What is the mission of the Seventh-day Adventist Church? Is its focus blurred or sharp, clearly defined or ambiguous? Our church has more than 4 million members, more than 100,000 employees, and billions of dollars in assets. Is it still putting first things first in the spending of its money and the deployment of its personnel?
Is the mission of the church to provide health care to the community?
Is the mission of the church to provide education in all subject matters to its members and others who care to enroll?
Is the mission of the church to develop a large and complex international relief agency?
Is the mission of the church to develop a large insurance agency?
All of these, and others could be included, take time, money, and people. These services are good--actually the church needs them--but the question still remains: What is the church's mission? Does it have a single focus? Or has it become weakened by diversions? The phrase "putting first things first" implies that some things are of primary and some of secondary importance. Danger threatens if services and agencies that should remain secondary are elevated to primary concern.
Article II of the constitution of the General Conference of Seventh-day Adventists succinctly states the mission of our church: "The object of this Conference is to teach all nations the everlasting gospel of our Lord and Saviour Jesus Christ and the commandments of God."
All activities, institutions, services, and programs, then, need to be evaluated by two basic criteria: 1. Are they giving priority to communicating the gospel? 2. Are they giving priority to preparing, training, and equipping people to assist in this task? The church may engage in many good activities, but if its activities do not fulfill these two basic criteria, then it is not putting first things first.
An important key to establishing these priorities is the commitment of the people working for the church and its institutions. Recently a committee has been studying problems connected with the wage scale. One college president reported that he cannot find a professor for his nursing department because our colleges pay much less than our hospitals. The committee is recommending that the salary of college teachers be raised. If this recommendation passes, teachers would receive about 30 percent more than pastors. Concern is already rising in the church over the "brain drain" from education and the ministry into the health systems, where the pay is much higher. Is the remedy simply to raise salaries? Is the church putting first things first?

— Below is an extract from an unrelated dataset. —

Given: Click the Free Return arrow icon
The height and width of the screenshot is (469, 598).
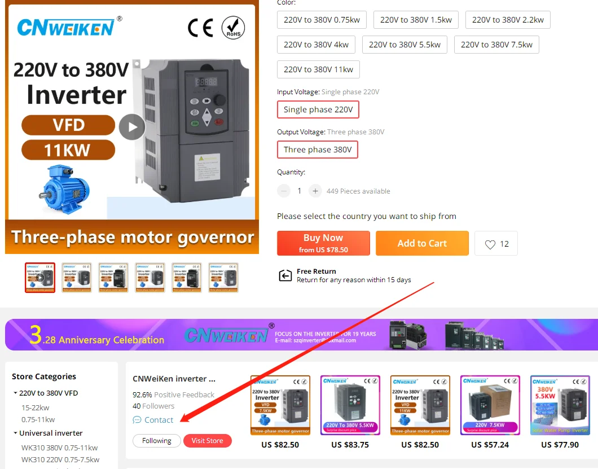Looking at the screenshot, I should pos(285,275).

When Jesus lived on earth he had a very important mission to fulfill. The devil constantly tried to divert Him from that mission. Someone came to Jesus and asked: "Teacher, tell my brother to divide the inheritance with me." Jesus' reply is most instructive: "Man, who appointed me a judge or an arbiter between you?" (Luke 12:13, 14).* Jesus refused to be diverted from His mission, good as that request might have seemed. Jesus knew His priorities. Does the church know its? When a church medical institution has on its staff only a minority of Seventh-day Adventists, can it still put first things first? Can it still effectively witness to the gospel and the soon return of Christ? When church employees consider remuneration more important than mission, are they still putting first things first? Are the policies our church votes based on pragmatism and politics or on principle and our primary mission?
After Jesus rebuked the individual who wanted Him to intervene, He made this incisive comment: "Watch out! Be on your guard against all kinds of greed; a man's life does not consist in the abundance of his possessions" (verse 15).

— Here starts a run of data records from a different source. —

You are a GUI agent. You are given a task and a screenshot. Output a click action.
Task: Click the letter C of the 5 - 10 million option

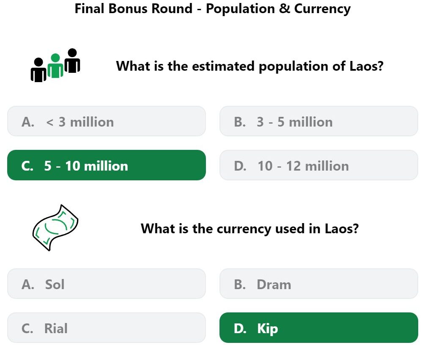point(27,166)
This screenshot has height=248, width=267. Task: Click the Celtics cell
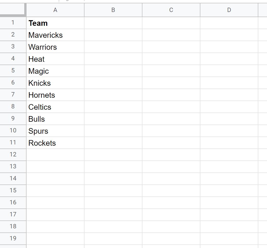coord(55,107)
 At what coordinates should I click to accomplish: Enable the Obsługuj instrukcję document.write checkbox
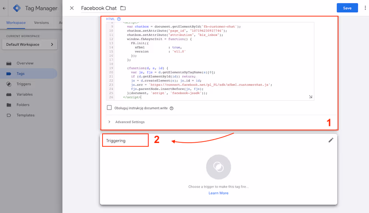click(x=109, y=108)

The Seventh-day Adventist Church likes to see itself as fulfilling the roles of Elijah and John the Baptist. These men were famous for putting first things first. Their mission was to warn people of judgment and bring them to repentance. Their lifestyle gave credence to their words. They did not ask what their salary would be or what allowances were in the policy. They did not seek the approval of the public or say that which was expedient and popular. They had a mission to perform and a message to give.
Our church today needs the same kind of commitment. Too many of its employees, like Gehazi, see no problem in accepting silver and merchandise. They lust after the material things of this life. Because of this their witness is muted. If the church cannot find sufficient dedicated persons to staff its programs and institutions, it would be better off with fewer programs and institutions. God is not beholden by numbers, but He does need commitment and sacrifice. Our church was founded on sacrifice, and its work will be completed only by sacrifice.

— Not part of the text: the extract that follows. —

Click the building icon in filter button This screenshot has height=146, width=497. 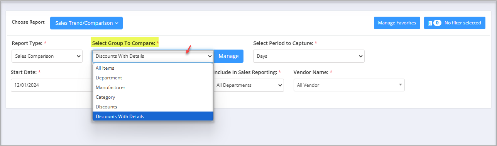(430, 23)

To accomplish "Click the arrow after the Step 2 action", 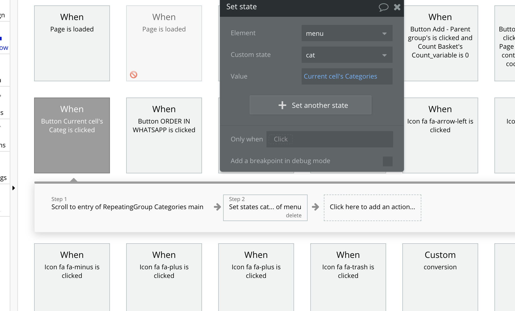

The church should not aim to have as many institutions and workers as possible, but to have dedicated, sacrificing, priority-setting institutions and workers. It should not try to duplicate what the world provides, but to offer that which the world is not supplying, that which is unique--the giving of the gospel and the heralding of the coming of our Lord.
Our church would do well to have a priority audit each year. It conducts an annual financial audit to see if it is on target, so why not a spiritual audit? If every institution, every agency, and every department would yearly evaluate its priorities to see how it is contributing to the spiritual mission of the church, what a revolution that would bring!
As church members and employees, let us remember that we are aliens in this land and that the world is constantly trying to squeeze us into its mold. Let's give the proper priority to the church's mission.
"Therefore, since we are surrounded by such a great cloud of witnesses, let us throw off everything that hinders and the sin that so easily entangles, and let us run with perseverance the race marked out for us.
"Let us fix our eyes on Jesus, the author and perfecter of our faith, who for the joy set before him endured the cross, scorning its shame, and sat down at the right hand of the throne of God" (Heb. 12:1, 2).--J.D.N.